During the launch at UJ on 5 November 2018, Prof Tshilidzi Marwala, UJ Vice-Chancellor and Principal, chaired a panel discussion during the UJ launch on “Global Africa in the Post-Apartheid Era”. Other prominent speakers included Prof Alan Cobley, Pro-Vice-Chancellor of the University of the West Indies; Her Excellency Ms Angella Comfort, Jamaica’s High Commissioner to South Africa; Prof Arthur Mutambara, Former Deputy Prime Minister of Zimbabwe; Prof Shahana Rasool, Head of The Department of Social Work, at the UJ; and Prof Adekeye Adebajo, Director, Institute for Pan-African Thought and Conversation, UJ.
Prof Marwala and Prof Cobley shared common interests during the launch, which included a panel discussion on “Global Africa in the Post-Apartheid Era”. Prof Marwala said: “We take this relationship extremely seriously. UJ does not normally sign MoAs of more than five years. However, this was a special agreement because it addresses special issues.
“We will launch a course in the Humanities to advance decolonisation for a joint Master’s degree addressing Pan-African Thought Scholarship, conflict resolution, black popular culture, economic development, just to mention a few. We look forward to having a fruitful mutual relationship with the University of the West Indies.”
Prof Cobley concurred:  “At a time in our historical development when The University of the West Indies is expanding its global footprint and solidifying its global ranking, the establishment of the UJ-UWI Institute for Global African Affairs marks another significant step. I must say that this is a particularly exciting moment.”

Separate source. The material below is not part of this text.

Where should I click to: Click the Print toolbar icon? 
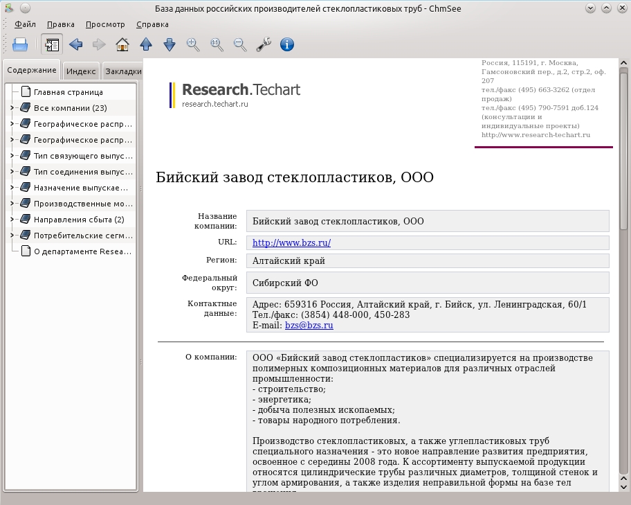click(x=20, y=44)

Prof Arthur Mutambara said entrepreneurship, technology, and efficient governance all rest on education. Therefore, the launch of this institute has the global good for Pan-Africanism.”
The highlight of the event was the unveiling of the plaque at the entrance of IPATC offices in Moseley Street, Auckland Park. Later this month, 26 November 2018, a delegation of UJ will travel to the UWI, which will launch the Institute for Global African Affairs at its Cave Hill Campus in Barbados.

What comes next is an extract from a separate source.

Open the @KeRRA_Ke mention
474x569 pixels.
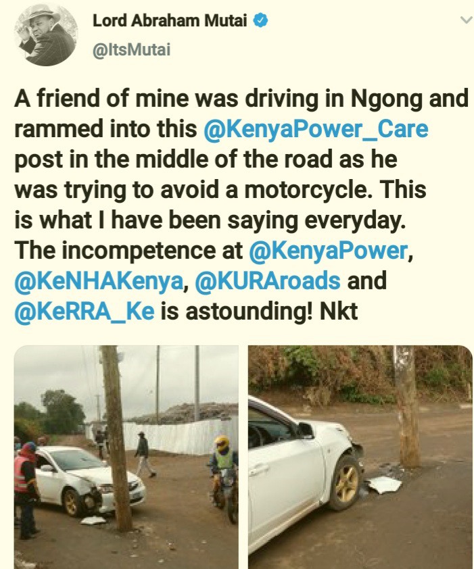point(85,312)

“While Africa’s one billion people and its Diaspora’s 134 million citizens in the Caribbean, the Americas, Europe, and across ‘Global Africa’ are still on a painful quest to reverse the colonial legacy and achieve peace and democratic governance, the continent has recorded some success in the socio-economic, political and cultures realms,” said Prof Adebajo at the launch.
“Africa must therefore rebuild bridges with its Diaspora, and the establishment of this Institute for Global Africa Affairs with the University of the West Indies is a civil society contribution to these efforts, in contrast to the sterile intergovernmental AU efforts to declare a ‘sixth region’ that is totally devoid of substance,” he added.